I wrote about the impulsive kickoff to a yearslong creative idea in a recent blog post: “Basketball Hoops: A Photography Project.” These are more of my forming thoughts on the work as it continues to unfold. 

(See #showyourwork and the creative ethic behind a post like this.)

This project can and probably will be something I give attention to as long as I breathe. Some things are like that for each of us, I suspect. Things we care about and pay attention to, and recognize as such an inherent part of us that we don’t think it unusual to pay attention to it. Like, being a tree lover or bird watcher. We see, we feel, we connect in our own special way. Like our heartbeats, those connections are just there.

These basketball hoops photographs will be passively gathered over time as much as, or probably more than, actively, intensely engaged. As a matter of natural process with the subject matter. Basketball goals are everywhere. I can’t be everywhere. It will take time to be anywhere, and to come onto being in the right places at the right times to see the right things.

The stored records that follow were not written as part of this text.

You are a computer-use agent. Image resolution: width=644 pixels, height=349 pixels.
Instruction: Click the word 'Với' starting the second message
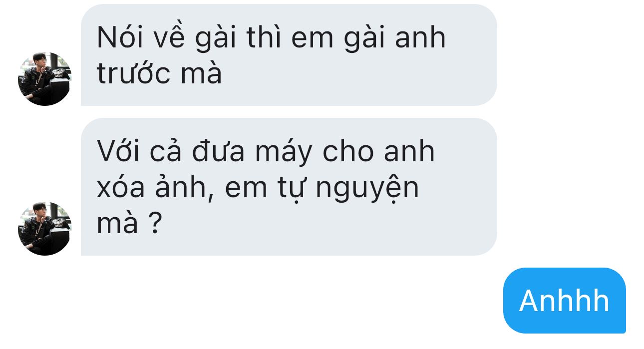118,151
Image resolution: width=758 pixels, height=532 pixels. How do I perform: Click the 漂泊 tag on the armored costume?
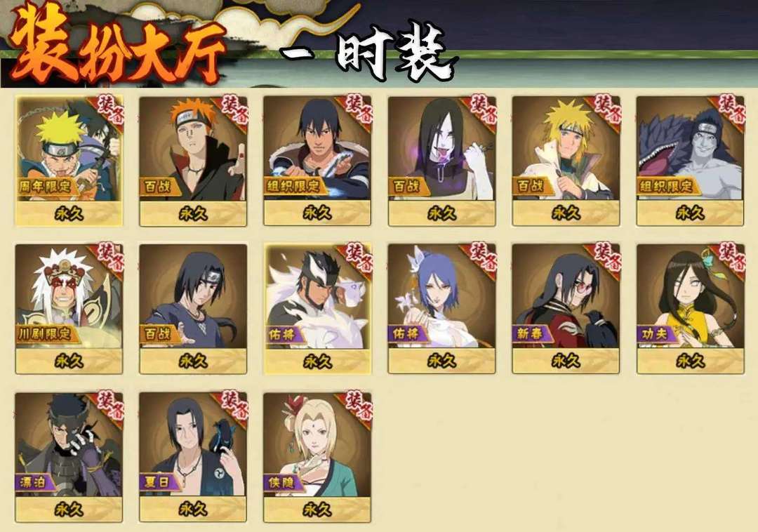click(x=34, y=481)
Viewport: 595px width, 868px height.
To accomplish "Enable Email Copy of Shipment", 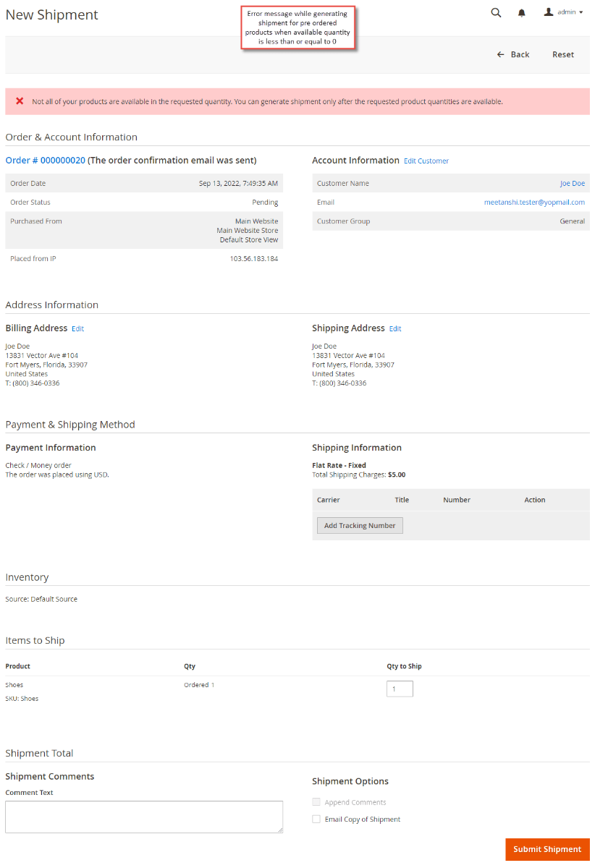I will click(x=316, y=818).
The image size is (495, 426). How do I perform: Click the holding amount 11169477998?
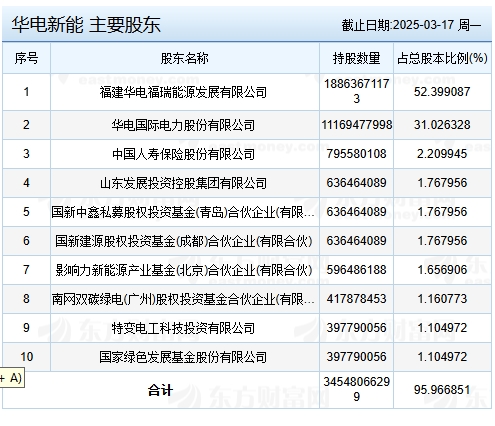click(357, 125)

In the meantime, I can’t help myself from photographing what’s within reach, the goals around the little town where I live in rural Colorado. Even if I’m forcing it a little to make photographs that I know won’t make the cut in the end, whenever that comes and whatever that means, after I’ve accumulated dozens and hundreds of photographs. 

38° 50′ 2.08″ N, 106° 8′ 27.97″ W (iPhone 13 Pro Max)

Something that fascinates me about such photography projects is that the collection of images itself usually is what makes it something special and meaningful, not any given individual piece. Out of 100 or a 1,000 photographs on a subject, not all 100 or a 1,000 must individually be the most and the best of all things photography. The greatest power is in the sum of the parts.  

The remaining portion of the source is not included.